>> begin

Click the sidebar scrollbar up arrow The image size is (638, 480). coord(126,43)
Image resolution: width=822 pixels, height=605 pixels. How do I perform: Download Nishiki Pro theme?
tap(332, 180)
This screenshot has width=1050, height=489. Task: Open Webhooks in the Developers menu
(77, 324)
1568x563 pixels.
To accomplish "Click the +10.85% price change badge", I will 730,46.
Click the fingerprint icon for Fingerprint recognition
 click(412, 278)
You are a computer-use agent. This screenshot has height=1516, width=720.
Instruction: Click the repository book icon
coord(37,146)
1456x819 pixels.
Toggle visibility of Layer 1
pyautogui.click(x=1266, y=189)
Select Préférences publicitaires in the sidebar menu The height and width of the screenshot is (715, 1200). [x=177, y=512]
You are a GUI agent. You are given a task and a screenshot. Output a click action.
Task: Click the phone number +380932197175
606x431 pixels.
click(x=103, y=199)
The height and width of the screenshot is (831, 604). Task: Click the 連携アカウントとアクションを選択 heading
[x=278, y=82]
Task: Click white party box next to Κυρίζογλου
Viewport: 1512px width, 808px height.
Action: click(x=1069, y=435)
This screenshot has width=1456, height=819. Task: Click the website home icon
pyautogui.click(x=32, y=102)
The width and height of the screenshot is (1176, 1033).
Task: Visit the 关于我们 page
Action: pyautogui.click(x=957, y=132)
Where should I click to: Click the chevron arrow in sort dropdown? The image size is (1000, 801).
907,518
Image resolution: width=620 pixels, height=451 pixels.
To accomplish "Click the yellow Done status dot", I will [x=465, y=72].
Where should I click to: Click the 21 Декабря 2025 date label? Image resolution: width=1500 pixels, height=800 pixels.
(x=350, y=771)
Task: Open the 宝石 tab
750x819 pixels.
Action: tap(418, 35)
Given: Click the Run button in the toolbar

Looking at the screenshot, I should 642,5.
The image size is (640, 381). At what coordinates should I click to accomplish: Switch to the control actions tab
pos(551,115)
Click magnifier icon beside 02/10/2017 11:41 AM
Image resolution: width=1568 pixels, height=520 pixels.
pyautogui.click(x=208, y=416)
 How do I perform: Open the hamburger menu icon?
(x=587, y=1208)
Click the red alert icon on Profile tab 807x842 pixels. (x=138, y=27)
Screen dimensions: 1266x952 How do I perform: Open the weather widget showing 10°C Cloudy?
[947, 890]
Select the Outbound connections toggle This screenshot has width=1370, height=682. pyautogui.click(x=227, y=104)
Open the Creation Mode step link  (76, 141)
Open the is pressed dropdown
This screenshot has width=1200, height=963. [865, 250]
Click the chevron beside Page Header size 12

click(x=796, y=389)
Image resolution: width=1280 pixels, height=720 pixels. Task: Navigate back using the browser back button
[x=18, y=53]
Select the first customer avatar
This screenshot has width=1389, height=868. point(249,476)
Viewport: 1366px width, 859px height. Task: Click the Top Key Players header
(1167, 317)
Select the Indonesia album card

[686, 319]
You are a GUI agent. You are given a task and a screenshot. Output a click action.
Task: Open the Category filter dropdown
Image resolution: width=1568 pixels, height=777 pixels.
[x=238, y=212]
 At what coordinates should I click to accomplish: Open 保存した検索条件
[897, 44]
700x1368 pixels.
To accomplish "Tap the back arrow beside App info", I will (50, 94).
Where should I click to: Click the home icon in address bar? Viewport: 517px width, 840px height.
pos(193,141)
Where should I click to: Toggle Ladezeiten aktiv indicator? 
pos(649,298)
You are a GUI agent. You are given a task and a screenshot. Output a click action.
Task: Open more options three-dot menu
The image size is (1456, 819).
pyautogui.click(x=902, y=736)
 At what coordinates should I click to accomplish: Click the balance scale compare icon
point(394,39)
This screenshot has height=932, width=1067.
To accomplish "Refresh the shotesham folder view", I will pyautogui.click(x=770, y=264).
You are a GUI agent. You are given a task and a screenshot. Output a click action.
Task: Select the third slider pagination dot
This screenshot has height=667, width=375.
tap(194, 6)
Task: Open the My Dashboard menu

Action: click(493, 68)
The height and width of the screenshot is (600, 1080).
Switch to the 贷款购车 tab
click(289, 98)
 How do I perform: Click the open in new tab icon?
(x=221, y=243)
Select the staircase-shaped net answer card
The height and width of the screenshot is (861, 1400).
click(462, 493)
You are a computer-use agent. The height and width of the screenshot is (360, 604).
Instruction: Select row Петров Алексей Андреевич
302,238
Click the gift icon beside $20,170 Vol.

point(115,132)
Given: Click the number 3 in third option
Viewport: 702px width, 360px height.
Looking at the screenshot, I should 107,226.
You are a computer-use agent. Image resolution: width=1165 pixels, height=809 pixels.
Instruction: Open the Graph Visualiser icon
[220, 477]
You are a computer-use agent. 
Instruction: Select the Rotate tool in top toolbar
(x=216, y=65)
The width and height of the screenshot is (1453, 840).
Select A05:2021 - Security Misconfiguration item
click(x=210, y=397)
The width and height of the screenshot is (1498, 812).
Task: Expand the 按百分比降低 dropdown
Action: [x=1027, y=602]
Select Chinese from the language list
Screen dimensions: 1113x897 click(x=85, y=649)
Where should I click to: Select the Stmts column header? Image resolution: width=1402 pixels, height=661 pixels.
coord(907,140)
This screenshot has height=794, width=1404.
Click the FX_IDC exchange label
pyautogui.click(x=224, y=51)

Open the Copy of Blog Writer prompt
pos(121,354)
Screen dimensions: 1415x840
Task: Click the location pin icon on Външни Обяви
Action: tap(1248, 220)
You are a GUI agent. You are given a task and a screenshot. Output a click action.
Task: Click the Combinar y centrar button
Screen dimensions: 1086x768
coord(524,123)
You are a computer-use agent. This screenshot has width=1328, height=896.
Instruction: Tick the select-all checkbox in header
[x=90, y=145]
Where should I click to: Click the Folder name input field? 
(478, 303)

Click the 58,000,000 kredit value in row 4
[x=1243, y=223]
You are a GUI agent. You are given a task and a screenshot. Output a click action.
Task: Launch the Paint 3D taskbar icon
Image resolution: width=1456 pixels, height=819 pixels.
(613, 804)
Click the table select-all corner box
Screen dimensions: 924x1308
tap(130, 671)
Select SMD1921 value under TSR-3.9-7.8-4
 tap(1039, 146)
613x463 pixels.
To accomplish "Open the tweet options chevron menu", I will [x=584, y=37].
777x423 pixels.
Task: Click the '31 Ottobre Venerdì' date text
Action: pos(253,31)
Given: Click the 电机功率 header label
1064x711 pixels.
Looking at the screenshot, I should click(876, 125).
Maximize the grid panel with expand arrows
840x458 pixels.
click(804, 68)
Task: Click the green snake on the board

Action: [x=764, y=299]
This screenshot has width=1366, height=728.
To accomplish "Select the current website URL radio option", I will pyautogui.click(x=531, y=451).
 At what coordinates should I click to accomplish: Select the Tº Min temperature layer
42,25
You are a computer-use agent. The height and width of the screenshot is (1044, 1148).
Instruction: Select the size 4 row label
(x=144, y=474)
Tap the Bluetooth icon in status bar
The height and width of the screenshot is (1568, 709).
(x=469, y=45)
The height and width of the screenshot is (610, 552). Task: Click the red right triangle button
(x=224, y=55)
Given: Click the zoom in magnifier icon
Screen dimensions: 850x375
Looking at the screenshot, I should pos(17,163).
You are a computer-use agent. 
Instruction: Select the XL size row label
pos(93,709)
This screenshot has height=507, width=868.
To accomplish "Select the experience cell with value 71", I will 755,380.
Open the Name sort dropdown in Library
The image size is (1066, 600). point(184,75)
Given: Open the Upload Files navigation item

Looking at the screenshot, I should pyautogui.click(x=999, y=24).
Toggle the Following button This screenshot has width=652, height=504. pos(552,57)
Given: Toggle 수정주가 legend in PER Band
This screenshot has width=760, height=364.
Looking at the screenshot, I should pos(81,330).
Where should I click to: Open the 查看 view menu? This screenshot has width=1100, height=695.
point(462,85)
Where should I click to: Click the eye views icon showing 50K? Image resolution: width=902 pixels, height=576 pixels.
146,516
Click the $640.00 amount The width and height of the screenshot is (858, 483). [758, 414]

>> end

• **DIRECTIONS**: Copy out, word for word, the stretch of items above from the very first line through the line that contains "Action: click(x=1069, y=435)", including both of those lines.

• **EXERCISE RESULT**:
Click the sidebar scrollbar up arrow The image size is (638, 480). coord(126,43)
Image resolution: width=822 pixels, height=605 pixels. How do I perform: Download Nishiki Pro theme?
tap(332, 180)
This screenshot has width=1050, height=489. Task: Open Webhooks in the Developers menu
(77, 324)
1568x563 pixels.
To accomplish "Click the +10.85% price change badge", I will 730,46.
Click the fingerprint icon for Fingerprint recognition
 click(412, 278)
You are a computer-use agent. This screenshot has height=1516, width=720.
Instruction: Click the repository book icon
coord(37,146)
1456x819 pixels.
Toggle visibility of Layer 1
pyautogui.click(x=1266, y=189)
Select Préférences publicitaires in the sidebar menu The height and width of the screenshot is (715, 1200). [x=177, y=512]
You are a GUI agent. You are given a task and a screenshot. Output a click action.
Task: Click the phone number +380932197175
606x431 pixels.
click(x=103, y=199)
The height and width of the screenshot is (831, 604). Task: Click the 連携アカウントとアクションを選択 heading
[x=278, y=82]
Task: Click white party box next to Κυρίζογλου
Viewport: 1512px width, 808px height.
Action: click(x=1069, y=435)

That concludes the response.